WHAT THE EXERCISE ASKS:
Copy out the lines of the data word for word, beginning with the line that contains "Click the Modify range button" and ending with the line that contains "Looking at the screenshot, I should [x=627, y=63].", both included.

----- DATASET RECORDS -----

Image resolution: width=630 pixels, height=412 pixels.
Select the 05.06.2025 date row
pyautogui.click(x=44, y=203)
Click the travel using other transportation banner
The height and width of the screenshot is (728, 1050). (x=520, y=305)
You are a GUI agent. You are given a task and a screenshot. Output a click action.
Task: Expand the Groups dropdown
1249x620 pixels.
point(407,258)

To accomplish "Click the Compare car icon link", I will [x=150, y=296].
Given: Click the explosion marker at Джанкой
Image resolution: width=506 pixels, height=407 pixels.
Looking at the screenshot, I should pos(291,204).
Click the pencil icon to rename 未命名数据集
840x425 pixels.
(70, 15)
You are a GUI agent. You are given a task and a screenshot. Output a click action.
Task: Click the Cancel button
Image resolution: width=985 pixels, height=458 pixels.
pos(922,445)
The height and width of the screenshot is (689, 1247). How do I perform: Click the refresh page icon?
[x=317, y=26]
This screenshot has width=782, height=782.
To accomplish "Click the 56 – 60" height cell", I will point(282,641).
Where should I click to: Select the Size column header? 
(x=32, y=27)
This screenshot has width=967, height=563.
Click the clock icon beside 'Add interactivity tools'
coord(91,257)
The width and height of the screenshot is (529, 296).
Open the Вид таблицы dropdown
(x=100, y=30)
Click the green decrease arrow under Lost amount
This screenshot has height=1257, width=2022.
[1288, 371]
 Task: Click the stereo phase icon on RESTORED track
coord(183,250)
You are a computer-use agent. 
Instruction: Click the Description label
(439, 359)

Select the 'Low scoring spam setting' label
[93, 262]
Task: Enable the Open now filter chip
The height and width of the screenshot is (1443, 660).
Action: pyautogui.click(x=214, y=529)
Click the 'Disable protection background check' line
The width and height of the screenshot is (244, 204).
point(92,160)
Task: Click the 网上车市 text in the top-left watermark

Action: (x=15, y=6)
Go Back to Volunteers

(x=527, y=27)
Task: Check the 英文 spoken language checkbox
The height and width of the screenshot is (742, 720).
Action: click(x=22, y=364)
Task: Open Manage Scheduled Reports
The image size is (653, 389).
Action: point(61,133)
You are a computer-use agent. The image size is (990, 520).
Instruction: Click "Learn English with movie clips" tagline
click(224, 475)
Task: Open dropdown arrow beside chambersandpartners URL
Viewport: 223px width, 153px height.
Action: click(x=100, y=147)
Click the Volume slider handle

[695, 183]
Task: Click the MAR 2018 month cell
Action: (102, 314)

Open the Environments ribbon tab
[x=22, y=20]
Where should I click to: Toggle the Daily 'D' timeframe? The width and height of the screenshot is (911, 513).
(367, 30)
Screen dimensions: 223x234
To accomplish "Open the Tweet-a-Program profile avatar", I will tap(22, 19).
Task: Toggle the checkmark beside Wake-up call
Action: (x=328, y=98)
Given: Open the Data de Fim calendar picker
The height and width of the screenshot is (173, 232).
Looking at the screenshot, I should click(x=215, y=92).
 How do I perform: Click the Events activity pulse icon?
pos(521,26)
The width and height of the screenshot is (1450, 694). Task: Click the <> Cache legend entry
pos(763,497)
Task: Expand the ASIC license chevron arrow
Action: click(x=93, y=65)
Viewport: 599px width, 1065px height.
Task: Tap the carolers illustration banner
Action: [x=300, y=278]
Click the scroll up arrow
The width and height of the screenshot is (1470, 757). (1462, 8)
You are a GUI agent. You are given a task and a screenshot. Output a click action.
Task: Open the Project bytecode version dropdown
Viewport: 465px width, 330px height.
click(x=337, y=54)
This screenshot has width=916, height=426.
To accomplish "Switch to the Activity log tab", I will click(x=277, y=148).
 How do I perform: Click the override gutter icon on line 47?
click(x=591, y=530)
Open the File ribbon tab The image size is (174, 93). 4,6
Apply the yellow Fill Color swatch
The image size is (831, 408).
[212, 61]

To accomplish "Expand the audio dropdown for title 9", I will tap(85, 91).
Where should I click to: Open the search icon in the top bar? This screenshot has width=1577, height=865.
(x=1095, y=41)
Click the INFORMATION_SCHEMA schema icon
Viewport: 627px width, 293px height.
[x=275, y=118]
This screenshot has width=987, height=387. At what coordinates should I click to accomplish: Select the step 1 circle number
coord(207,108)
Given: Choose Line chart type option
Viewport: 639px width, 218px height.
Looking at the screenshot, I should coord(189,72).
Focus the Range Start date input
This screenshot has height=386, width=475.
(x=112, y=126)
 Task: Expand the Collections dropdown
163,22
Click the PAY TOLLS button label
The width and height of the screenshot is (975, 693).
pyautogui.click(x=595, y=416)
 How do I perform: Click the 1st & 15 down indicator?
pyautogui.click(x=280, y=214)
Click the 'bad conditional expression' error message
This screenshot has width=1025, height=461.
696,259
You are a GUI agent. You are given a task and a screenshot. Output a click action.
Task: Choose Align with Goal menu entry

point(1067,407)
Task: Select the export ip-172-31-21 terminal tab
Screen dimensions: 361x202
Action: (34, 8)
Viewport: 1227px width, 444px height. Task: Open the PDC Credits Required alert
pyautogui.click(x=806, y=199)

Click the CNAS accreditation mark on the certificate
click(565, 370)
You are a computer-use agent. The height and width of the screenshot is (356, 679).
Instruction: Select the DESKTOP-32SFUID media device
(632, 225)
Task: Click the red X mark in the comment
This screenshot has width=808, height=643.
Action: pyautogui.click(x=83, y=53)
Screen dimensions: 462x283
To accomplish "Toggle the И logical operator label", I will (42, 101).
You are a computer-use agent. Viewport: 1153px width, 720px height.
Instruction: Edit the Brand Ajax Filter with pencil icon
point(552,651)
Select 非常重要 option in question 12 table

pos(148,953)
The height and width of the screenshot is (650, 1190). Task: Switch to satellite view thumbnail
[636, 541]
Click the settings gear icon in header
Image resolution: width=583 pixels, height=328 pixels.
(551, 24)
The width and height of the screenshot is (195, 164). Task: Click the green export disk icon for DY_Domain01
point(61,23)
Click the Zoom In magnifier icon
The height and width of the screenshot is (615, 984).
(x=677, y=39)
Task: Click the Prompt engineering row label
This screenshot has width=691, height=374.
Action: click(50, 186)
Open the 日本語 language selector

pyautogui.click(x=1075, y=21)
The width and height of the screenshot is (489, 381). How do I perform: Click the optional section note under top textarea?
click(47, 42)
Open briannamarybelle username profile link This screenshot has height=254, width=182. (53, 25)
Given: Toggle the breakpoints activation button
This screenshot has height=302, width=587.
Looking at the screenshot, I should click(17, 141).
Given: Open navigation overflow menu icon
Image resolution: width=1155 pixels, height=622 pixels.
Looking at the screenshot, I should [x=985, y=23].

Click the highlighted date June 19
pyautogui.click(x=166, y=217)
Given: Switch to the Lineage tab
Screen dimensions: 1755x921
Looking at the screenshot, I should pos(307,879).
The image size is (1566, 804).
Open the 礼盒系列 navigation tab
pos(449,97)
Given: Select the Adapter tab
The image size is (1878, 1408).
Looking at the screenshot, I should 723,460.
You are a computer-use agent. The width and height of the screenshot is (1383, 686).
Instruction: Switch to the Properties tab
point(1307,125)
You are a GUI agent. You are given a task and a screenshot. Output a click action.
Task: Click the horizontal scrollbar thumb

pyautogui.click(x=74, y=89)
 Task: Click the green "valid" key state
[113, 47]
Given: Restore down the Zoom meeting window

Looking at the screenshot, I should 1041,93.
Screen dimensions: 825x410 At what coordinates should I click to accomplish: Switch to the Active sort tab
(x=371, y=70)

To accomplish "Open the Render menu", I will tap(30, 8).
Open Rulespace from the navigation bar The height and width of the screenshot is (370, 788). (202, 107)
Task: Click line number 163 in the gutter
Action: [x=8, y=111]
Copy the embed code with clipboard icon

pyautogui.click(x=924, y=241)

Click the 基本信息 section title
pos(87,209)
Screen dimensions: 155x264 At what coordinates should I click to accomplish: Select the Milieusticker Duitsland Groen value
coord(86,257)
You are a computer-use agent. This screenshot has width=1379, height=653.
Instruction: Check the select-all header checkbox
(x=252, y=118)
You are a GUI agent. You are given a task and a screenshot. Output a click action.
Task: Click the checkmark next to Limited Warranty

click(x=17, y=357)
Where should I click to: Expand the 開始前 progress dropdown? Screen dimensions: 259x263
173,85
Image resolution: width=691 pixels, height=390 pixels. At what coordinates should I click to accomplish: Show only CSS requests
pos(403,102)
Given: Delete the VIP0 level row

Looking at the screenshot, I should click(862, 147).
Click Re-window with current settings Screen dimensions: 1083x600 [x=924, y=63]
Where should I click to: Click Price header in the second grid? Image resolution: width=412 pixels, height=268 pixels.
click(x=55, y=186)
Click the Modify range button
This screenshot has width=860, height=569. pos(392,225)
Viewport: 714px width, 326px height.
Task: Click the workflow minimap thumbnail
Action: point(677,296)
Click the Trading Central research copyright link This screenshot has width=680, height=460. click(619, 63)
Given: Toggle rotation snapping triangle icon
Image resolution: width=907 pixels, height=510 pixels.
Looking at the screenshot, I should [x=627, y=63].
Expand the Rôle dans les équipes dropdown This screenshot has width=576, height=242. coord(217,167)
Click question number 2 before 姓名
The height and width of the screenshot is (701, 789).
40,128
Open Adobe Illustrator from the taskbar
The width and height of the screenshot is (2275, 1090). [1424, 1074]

-----

FULL SOLUTION:
Click the Modify range button
This screenshot has width=860, height=569. pos(392,225)
Viewport: 714px width, 326px height.
Task: Click the workflow minimap thumbnail
Action: point(677,296)
Click the Trading Central research copyright link This screenshot has width=680, height=460. click(619, 63)
Given: Toggle rotation snapping triangle icon
Image resolution: width=907 pixels, height=510 pixels.
Looking at the screenshot, I should [x=627, y=63].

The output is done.